(Source data)
▼
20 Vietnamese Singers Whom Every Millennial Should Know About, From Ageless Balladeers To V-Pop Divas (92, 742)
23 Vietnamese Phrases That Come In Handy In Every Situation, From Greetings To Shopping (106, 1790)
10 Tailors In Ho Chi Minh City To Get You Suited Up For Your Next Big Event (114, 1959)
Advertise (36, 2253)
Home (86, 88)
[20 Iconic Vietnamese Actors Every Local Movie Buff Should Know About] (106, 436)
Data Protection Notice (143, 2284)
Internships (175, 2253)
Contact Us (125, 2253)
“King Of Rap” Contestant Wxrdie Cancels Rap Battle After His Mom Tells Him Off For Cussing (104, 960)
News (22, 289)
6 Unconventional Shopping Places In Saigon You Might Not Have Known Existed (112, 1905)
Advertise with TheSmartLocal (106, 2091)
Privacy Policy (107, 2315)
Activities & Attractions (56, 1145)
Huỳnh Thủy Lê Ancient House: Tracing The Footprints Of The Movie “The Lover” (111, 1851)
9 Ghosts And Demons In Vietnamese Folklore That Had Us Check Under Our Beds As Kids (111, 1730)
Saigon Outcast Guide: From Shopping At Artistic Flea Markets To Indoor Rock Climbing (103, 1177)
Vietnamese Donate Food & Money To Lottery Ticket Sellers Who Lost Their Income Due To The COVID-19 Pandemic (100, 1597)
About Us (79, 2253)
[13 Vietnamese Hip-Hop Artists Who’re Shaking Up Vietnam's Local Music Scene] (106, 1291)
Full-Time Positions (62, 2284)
▲
▼
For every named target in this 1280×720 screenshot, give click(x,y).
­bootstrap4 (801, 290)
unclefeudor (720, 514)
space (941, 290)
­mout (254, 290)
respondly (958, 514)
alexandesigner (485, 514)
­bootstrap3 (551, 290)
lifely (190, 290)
▲
--- Goal of the exercise ---
Reproduce exactly the entries above, limited to the lines from the one with "Internships (175, 2253)" through the one with "Saigon Outcast Guide: From", both included.

--- Task output ---
Internships (175, 2253)
Contact Us (125, 2253)
“King Of Rap” Contestant Wxrdie Cancels Rap Battle After His Mom Tells Him Off For Cussing (104, 960)
News (22, 289)
6 Unconventional Shopping Places In Saigon You Might Not Have Known Existed (112, 1905)
Advertise with TheSmartLocal (106, 2091)
Privacy Policy (107, 2315)
Activities & Attractions (56, 1145)
Huỳnh Thủy Lê Ancient House: Tracing The Footprints Of The Movie “The Lover” (111, 1851)
9 Ghosts And Demons In Vietnamese Folklore That Had Us Check Under Our Beds As Kids (111, 1730)
Saigon Outcast Guide: From Shopping At Artistic Flea Markets To Indoor Rock Climbing (103, 1177)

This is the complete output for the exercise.